The Universe's Missing Mass


Isaac Newton's 1687 mathematical description of gravity nearly perfectly accounted for all of the then observable heavenly motions.  Two centuries later, Albert Einstein detected a problem in viewing electrical and magnetic phenomena from moving and stationary perspectives and develop Special Relativity as the solution.  Einstein later added gravity into a broader solution which he called General Relativity.  Einstein suggested that General Relativity required small variations in heavenly motions from Newton's descriptions.  These were eventually measured, confirming the validity of General Relativity.

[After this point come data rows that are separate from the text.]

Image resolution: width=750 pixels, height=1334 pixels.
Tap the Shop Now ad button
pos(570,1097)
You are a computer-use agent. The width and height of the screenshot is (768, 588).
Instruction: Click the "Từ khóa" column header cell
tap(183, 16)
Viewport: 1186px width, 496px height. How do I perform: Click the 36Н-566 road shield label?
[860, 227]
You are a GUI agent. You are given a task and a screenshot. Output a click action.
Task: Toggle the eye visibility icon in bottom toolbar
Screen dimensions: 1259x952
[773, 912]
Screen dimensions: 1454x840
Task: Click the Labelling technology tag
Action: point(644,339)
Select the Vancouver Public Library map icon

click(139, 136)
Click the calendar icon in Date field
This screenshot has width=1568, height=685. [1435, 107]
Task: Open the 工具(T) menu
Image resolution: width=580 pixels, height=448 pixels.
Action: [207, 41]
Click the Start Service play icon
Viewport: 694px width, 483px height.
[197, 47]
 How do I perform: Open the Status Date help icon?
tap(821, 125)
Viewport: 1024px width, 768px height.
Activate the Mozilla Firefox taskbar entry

Fritz ZwickyThe very creative maverick, but often offensively brash Fritz Zwicky (b1898 in Bulgaria, d1974 shown at right→) studied physics at the ETH in Zürich and produced a dissertation there under the guidance of Nobel chemist Peter Debye.  Zwicky was recruited to work on crystal structure at CalTech by physicist Robert Millikan, its Nobel winning president.  Zwicky, who thrived on investigating and theorizing about extreme phenomena, became interested in astrophysics.  Zwicky helped promote the Mt. Palomar telescopes which he later used to map out hundreds of thousands of galaxies.  Zwicky was the first to notice that galaxies tended to cluster.  The orbital speeds of galaxies in a cluster depend on the mass of the cluster, since each galaxy is attracted by the gravity of the others closer to their common center.  From the observed speeds of outer galaxies moving around the Coma cluster (based on Dopper shifts of their spectral lines), Zwicky calculated total mass of the cluster.  In 1933 he compared that to an alternate method of finding a mass of a cluster by summing the light from the galaxies in the cluster.  Based on the amount of light emitted from stars of known mass much closer to us, Zwicky used the total amount of light emitted from the cluster to calculate the mass of the of all the stars in the cluster emitting that light.  Finding the masses of the light emitting stars to be only 1/10 to 1/100 of what was needed to maintain the galaxies in a stable cluster, Zwicky speculated the existence of additional matter in the cluster not emitting light, what he termed dark matter.  The nature of this dark matter was unclear to Zwicky and his contemporaries and continues to be an enigma today.  (He and friend Walter Baabe proposed that supernovae are caused when stars collapse to neutron stars, generating cosmic rays.  Zwicky proceeded to discover more supernovae than anyone else: 120.  Zwicky was also responsible for the concepts of supernovae, neutron stars, and gravitational lenses.  He helped develop modern jet and rocket engines, and more.)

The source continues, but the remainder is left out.